WORK TO COMPLETE. Copy out once more, exactly, the line with "You are a computer-use agent. This" and all the lines after it, up to the last line of the data.

Stored records.
───
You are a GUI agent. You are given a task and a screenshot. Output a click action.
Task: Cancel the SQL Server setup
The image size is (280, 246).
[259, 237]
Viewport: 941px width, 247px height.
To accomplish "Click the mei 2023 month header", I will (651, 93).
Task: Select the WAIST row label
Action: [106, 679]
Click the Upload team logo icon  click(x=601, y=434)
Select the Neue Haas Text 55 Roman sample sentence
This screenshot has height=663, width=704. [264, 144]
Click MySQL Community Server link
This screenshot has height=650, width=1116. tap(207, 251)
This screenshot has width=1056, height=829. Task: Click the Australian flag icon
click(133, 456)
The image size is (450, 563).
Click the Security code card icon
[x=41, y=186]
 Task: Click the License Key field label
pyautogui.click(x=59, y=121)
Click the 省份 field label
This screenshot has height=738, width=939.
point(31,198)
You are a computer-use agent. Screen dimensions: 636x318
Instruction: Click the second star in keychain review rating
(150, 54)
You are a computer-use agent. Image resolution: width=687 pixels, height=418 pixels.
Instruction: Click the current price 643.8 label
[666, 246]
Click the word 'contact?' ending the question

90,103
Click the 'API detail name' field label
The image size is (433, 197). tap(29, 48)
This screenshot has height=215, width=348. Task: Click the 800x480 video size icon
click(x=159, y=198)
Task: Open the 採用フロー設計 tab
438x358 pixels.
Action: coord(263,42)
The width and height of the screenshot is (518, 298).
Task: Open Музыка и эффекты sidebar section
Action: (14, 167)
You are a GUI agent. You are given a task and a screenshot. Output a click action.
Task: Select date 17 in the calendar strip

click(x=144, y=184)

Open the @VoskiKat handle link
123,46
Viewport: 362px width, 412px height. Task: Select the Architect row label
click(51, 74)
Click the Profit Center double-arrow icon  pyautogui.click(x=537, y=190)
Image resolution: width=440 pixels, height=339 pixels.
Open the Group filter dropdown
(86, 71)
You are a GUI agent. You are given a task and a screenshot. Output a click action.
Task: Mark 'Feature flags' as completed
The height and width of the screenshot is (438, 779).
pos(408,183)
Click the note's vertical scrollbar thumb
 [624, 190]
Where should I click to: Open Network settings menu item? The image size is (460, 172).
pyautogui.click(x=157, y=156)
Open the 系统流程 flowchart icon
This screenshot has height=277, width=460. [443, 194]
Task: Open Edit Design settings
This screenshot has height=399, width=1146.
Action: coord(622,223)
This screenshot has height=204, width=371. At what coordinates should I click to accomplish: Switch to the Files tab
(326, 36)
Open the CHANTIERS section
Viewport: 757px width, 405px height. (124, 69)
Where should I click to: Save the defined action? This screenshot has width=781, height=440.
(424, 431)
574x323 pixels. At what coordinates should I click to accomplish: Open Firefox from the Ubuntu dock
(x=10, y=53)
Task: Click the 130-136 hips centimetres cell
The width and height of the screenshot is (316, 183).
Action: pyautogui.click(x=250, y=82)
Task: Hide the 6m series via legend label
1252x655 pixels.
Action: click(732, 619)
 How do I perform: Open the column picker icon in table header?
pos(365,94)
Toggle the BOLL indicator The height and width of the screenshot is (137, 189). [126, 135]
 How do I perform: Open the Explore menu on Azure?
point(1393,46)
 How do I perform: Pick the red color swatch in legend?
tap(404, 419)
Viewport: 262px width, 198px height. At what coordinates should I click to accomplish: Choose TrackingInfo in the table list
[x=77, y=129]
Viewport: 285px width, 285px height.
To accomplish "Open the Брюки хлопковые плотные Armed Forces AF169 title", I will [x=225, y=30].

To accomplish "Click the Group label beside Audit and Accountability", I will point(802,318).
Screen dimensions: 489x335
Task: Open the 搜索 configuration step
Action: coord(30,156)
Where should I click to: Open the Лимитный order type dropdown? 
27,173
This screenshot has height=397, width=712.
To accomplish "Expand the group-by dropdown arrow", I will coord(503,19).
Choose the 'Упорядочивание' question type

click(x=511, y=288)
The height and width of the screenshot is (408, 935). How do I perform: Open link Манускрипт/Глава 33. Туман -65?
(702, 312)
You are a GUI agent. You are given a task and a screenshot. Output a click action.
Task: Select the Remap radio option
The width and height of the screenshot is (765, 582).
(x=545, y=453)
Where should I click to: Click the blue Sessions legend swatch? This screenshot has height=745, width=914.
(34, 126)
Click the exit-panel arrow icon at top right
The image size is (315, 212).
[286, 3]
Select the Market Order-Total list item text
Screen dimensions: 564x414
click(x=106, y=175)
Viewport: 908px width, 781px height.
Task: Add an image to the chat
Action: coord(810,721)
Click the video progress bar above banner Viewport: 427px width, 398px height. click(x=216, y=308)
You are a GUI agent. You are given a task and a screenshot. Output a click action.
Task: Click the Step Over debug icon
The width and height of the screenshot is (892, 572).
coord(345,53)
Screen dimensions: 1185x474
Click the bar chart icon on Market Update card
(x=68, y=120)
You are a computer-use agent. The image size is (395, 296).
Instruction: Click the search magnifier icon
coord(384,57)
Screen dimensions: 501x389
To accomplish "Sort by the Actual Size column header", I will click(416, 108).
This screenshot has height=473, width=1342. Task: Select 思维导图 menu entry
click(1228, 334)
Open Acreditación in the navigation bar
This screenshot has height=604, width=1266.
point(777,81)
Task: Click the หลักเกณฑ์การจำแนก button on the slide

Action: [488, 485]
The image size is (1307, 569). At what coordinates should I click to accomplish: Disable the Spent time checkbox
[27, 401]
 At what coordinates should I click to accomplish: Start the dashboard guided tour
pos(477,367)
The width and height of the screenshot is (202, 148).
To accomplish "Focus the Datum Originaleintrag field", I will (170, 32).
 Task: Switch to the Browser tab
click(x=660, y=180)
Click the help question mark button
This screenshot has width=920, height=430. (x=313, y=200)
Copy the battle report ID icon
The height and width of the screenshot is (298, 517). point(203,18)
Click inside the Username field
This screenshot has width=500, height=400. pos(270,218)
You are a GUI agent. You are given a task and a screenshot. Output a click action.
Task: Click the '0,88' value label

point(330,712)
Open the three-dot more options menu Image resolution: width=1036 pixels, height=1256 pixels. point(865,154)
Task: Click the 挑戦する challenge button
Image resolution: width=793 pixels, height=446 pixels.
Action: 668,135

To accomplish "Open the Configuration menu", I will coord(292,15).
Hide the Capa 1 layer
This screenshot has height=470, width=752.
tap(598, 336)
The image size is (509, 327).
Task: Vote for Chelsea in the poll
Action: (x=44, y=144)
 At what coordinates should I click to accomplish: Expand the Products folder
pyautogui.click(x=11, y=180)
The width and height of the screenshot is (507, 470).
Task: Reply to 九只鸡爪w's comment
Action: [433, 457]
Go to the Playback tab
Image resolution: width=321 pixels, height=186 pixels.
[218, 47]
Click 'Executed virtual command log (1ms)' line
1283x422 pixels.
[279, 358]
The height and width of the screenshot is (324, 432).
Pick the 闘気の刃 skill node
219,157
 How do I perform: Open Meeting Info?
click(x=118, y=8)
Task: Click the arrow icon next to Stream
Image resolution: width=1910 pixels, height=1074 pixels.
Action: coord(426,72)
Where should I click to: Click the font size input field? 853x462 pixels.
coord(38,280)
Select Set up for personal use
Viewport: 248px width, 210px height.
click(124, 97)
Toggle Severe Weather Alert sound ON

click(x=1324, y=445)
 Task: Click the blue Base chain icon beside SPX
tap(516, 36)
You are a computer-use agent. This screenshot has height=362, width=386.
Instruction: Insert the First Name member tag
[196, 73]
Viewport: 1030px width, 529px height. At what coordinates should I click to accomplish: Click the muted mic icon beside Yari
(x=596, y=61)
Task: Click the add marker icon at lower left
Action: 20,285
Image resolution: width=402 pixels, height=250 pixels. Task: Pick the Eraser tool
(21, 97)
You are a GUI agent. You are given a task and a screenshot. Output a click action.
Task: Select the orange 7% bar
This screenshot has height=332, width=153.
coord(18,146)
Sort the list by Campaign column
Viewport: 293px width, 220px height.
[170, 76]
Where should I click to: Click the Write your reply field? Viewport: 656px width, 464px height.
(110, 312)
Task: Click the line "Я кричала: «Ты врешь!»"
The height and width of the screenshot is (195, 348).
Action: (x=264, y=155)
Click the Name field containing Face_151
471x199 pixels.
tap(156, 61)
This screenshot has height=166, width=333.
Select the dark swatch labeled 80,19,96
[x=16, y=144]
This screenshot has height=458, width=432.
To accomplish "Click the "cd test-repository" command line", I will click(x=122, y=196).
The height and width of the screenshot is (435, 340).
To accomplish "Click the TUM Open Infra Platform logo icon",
───
WRITTEN ANSWER.
You are a computer-use agent. This screenshot has height=362, width=386.
Instruction: Insert the First Name member tag
[196, 73]
Viewport: 1030px width, 529px height. At what coordinates should I click to accomplish: Click the muted mic icon beside Yari
(x=596, y=61)
Task: Click the add marker icon at lower left
Action: 20,285
Image resolution: width=402 pixels, height=250 pixels. Task: Pick the Eraser tool
(21, 97)
You are a GUI agent. You are given a task and a screenshot. Output a click action.
Task: Select the orange 7% bar
This screenshot has height=332, width=153.
coord(18,146)
Sort the list by Campaign column
Viewport: 293px width, 220px height.
[170, 76]
Where should I click to: Click the Write your reply field? Viewport: 656px width, 464px height.
(110, 312)
Task: Click the line "Я кричала: «Ты врешь!»"
The height and width of the screenshot is (195, 348).
Action: (x=264, y=155)
Click the Name field containing Face_151
471x199 pixels.
tap(156, 61)
This screenshot has height=166, width=333.
Select the dark swatch labeled 80,19,96
[x=16, y=144]
This screenshot has height=458, width=432.
To accomplish "Click the "cd test-repository" command line", I will click(x=122, y=196).
The height and width of the screenshot is (435, 340).
To accomplish "Click the TUM Open Infra Platform logo icon",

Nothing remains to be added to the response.